Forget secular softies, even commentators known for their pro-Hindutva inclination appear nonplussed at the choice of Yogi Adityanath for the top job in Uttar Pradesh. No one finds his abrasive ways sitting well with their delicate notion of a leader. For the former he represents all that is wrong with the rabid Right and for the latter he is too Right even for a Right-winger. The consensus: he didn’t deserve to be chief minister. It’s amusing.
Prime Minister Narendra Modi raised the same fears in the secular fraternity and among the soft Right when he began his march from Gujarat to Delhi before the general election of 2014. There were too many questions around him: Doesn't he represent hardline Hindutva? Hasn’t he made his disdain for secularism too obvious in Gujarat? Isn’t he a divisive figure? With him around will India remain the same? Nearly three years down the line, the questions have died out. There is still suspicion about his moves in certain quarters but he has managed to win popular trust to make any suspicion redundant. He has been careful to keep separate his language as prime minister of the country and his language as the star campaigner of his party and its ideology. It has worked.
Why cannot Yogi Adityanath go the same way? His past record does not inspire confidence, but it's possible we are pre-judging the Yogi. With the kind of mandate it enjoys in Uttar Pradesh, the BJP does not exactly require a Hinduaisation of the society at this point. There’s already a Hindu consolidation behind it and by harping on it more it might damage its cause more than help it. The Muslims have already been rendered irrelevant in the electoral scheme of things. It won't help the BJP anymore if it tries harder to alienate them further. The party’s top leadership, as well as Yogi Adityanath, would not be unaware of this reality.
Moreover, if the government under him focuses too much on communal matters, it might end up losing support of the large pool of voters who don’t think along communal lines and believed in the development message of the BJP. Thus to anticipate that things could go any worse under Adityanath is ill-founded. The party could have tried to send a message to its core ideological constituency through the selection of the Yogi but that’s all to it.
With their criticism of Yogi Adityanath, the believers of the ideological Right appear to be getting into the same elitist trap as their Left counterparts. His choice has been sanctified a massive popular mandate for the BJP. The Yogi himself has been a parliamentarian for five times. The fact that he was one of the star campaigners of the party is a testimony to his acceptability among people. To brand him as a misfit for the job thus reeks of arrogance. Even Modi was branded a misfit by many of his critics, with the party and outside of it.

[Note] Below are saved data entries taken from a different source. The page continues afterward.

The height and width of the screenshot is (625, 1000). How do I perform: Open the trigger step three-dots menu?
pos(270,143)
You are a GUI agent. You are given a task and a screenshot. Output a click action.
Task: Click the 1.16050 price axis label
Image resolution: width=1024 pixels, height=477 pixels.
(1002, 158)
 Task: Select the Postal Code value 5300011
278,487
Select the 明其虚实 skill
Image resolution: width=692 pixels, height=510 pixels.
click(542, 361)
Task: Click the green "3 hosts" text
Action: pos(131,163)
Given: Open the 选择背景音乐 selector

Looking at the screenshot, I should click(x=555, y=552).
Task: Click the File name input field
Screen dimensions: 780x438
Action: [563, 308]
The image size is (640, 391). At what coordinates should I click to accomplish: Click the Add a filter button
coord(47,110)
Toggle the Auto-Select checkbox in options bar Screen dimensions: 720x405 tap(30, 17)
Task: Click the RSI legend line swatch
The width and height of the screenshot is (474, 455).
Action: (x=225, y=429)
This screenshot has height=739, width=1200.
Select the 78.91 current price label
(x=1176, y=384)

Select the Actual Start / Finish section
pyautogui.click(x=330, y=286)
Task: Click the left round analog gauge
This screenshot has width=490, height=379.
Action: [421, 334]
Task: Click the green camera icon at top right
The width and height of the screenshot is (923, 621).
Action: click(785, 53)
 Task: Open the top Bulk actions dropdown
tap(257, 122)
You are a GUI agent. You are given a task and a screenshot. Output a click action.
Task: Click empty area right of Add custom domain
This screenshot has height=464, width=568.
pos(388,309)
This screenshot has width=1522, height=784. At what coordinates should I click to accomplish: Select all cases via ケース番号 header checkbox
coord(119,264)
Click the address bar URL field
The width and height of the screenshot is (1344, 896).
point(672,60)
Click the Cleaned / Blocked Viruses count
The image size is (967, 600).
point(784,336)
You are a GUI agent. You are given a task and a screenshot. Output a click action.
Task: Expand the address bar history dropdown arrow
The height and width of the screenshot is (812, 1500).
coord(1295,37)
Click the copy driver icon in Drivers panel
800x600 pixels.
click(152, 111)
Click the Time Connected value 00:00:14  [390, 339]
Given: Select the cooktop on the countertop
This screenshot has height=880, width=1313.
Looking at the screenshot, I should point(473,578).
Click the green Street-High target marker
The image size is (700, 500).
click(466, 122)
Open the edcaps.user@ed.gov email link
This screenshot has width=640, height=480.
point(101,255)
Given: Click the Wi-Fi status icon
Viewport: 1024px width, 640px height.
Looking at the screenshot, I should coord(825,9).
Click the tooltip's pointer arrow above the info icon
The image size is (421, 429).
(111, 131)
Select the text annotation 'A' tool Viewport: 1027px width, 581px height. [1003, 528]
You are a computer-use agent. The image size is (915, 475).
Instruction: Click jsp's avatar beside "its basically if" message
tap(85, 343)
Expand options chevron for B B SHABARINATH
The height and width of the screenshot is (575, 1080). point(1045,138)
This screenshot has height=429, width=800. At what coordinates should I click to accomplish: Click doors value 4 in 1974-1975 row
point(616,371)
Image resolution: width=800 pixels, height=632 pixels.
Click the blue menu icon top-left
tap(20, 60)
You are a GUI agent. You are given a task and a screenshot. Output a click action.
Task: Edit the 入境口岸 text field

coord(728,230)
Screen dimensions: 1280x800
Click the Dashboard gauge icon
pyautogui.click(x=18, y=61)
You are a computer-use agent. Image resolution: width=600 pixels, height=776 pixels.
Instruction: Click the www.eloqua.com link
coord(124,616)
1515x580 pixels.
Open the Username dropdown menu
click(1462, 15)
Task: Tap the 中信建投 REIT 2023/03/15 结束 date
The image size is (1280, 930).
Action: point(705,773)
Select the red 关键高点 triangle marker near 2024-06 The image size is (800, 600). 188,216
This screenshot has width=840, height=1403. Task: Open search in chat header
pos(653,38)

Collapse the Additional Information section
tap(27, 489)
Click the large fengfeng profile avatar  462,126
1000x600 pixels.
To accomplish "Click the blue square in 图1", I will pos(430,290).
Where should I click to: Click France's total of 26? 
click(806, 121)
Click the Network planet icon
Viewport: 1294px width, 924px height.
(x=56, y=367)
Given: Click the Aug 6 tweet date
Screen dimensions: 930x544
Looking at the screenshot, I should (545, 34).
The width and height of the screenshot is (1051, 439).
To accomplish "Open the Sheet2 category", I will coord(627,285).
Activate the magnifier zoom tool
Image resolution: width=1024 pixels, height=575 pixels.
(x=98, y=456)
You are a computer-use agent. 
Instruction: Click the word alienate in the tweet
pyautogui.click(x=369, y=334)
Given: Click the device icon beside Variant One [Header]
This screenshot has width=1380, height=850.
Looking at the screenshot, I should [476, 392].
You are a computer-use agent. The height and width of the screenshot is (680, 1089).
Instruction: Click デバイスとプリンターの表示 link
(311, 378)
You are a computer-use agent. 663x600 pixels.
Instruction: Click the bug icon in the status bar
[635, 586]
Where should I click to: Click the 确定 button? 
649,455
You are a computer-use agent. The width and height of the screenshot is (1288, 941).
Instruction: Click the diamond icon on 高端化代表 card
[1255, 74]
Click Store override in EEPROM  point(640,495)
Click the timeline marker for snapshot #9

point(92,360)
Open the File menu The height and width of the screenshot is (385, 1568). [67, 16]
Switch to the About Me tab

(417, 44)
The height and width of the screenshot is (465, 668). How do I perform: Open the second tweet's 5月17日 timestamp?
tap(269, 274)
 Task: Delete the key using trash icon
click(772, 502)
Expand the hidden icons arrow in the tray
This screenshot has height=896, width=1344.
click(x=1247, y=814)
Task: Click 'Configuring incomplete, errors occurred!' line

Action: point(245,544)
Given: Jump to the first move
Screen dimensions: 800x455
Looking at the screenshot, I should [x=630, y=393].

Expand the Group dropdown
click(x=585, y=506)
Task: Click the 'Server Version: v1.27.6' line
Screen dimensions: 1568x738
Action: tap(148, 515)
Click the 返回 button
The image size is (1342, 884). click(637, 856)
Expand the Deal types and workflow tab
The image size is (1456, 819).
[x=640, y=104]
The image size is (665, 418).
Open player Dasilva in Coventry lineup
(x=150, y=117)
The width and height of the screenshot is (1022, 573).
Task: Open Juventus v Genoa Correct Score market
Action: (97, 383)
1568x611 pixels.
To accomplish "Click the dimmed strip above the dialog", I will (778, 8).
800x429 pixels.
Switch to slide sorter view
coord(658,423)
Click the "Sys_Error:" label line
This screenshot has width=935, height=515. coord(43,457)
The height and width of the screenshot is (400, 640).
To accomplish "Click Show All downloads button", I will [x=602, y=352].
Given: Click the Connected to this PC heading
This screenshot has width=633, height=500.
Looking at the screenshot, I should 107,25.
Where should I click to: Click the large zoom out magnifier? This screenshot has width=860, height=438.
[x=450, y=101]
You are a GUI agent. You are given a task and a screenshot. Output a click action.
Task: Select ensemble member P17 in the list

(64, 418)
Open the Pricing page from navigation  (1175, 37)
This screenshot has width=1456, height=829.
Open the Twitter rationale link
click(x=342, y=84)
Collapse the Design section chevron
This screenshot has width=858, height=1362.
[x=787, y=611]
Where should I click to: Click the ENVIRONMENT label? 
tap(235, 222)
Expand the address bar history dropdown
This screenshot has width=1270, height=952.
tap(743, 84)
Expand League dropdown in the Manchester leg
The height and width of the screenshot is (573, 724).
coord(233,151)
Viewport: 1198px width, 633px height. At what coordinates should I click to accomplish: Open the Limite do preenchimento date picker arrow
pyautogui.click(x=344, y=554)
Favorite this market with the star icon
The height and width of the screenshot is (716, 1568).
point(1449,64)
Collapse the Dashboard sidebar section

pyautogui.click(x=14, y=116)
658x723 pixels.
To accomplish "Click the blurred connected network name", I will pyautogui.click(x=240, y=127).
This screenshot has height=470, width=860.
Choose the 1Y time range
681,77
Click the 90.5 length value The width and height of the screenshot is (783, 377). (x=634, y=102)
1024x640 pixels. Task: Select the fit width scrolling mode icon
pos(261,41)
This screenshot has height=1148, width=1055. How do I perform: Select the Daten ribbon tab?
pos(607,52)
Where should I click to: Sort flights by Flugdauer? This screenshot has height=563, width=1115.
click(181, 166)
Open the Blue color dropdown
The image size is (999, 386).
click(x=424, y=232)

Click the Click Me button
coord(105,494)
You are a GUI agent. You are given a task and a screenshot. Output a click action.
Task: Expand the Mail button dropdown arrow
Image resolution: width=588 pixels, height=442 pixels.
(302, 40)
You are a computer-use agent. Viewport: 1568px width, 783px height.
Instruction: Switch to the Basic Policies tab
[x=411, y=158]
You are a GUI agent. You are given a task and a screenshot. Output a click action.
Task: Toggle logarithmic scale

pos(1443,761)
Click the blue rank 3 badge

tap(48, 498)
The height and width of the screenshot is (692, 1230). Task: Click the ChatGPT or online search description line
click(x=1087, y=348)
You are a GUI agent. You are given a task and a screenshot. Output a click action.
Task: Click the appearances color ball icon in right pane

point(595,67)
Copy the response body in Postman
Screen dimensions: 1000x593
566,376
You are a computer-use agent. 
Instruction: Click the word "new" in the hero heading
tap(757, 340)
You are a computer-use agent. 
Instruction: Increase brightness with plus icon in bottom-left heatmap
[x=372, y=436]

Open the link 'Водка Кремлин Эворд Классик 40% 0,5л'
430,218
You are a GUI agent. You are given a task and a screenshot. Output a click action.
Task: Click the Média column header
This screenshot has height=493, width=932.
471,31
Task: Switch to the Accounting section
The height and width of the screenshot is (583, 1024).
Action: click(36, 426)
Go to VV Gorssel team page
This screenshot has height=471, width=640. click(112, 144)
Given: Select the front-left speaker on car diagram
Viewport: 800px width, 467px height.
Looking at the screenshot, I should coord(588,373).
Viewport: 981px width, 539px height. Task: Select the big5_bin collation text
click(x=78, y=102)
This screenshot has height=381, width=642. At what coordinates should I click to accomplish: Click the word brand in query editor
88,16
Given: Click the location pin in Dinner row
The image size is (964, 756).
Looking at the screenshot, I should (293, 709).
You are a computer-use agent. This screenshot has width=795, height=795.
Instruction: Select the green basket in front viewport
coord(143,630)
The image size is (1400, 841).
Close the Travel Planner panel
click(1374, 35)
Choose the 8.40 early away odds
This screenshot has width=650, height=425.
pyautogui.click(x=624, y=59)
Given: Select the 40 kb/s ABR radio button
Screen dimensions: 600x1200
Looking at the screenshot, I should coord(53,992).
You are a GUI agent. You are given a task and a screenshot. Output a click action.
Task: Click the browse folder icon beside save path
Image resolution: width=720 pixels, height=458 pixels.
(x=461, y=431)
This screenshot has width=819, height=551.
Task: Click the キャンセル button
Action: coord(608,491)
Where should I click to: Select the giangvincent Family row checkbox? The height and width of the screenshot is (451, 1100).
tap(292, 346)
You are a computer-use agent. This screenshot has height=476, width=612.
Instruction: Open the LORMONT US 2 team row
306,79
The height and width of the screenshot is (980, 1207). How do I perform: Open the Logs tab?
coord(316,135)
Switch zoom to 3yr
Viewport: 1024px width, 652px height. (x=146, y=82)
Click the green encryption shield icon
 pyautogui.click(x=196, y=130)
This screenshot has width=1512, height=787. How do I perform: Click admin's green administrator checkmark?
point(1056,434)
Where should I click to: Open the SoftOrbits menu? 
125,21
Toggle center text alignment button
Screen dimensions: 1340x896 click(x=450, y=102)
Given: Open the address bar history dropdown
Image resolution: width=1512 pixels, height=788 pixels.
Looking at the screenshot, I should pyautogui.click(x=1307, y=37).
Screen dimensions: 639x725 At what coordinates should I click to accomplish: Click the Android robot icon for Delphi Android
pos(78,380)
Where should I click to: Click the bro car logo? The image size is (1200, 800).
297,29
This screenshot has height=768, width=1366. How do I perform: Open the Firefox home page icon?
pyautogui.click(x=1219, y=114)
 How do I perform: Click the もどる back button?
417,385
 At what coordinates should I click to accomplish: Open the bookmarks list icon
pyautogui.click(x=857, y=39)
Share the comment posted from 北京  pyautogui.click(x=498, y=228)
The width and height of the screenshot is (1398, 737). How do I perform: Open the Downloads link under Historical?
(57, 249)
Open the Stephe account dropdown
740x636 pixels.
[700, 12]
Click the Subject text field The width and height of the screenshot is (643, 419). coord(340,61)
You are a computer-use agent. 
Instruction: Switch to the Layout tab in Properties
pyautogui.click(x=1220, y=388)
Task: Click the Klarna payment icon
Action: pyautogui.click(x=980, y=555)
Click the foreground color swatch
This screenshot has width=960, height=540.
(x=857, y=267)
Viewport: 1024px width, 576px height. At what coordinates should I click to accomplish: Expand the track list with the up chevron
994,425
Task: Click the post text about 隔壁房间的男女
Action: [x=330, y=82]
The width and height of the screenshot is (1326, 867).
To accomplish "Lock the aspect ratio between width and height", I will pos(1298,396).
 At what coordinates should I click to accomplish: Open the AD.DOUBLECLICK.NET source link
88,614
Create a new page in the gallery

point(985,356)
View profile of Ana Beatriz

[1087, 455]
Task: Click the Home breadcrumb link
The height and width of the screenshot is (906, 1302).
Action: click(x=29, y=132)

His track record as a public figure may not be too attractive, but the total rejection of him is a bit misplaced. The party’s election campaign in Uttar Pradesh focussed as much on polarization as on development and other community-neutral issues. It sought reverse consolidation of Hindu votes. Now, why must a party which has strong Hindu nationalistic moorings play soft after winning elections? It is possible the soft right sees a threat for itself from the extreme Right. That is the reason it is uncomfortable with the rise of Yogi Adityanath. It is the same hypocrisy of the elite of the Left and Left of centre.
The BJP has made it clear in this case that it would no more be apologetic about its beliefs and core principles. It has the right to interpret the big mandate as popular support for both. It does not really matter how the moderate Right views it.
The latter must back off from targeting Yogi Adityanath. He can prove everyone wrong, the way Narendra Modi did.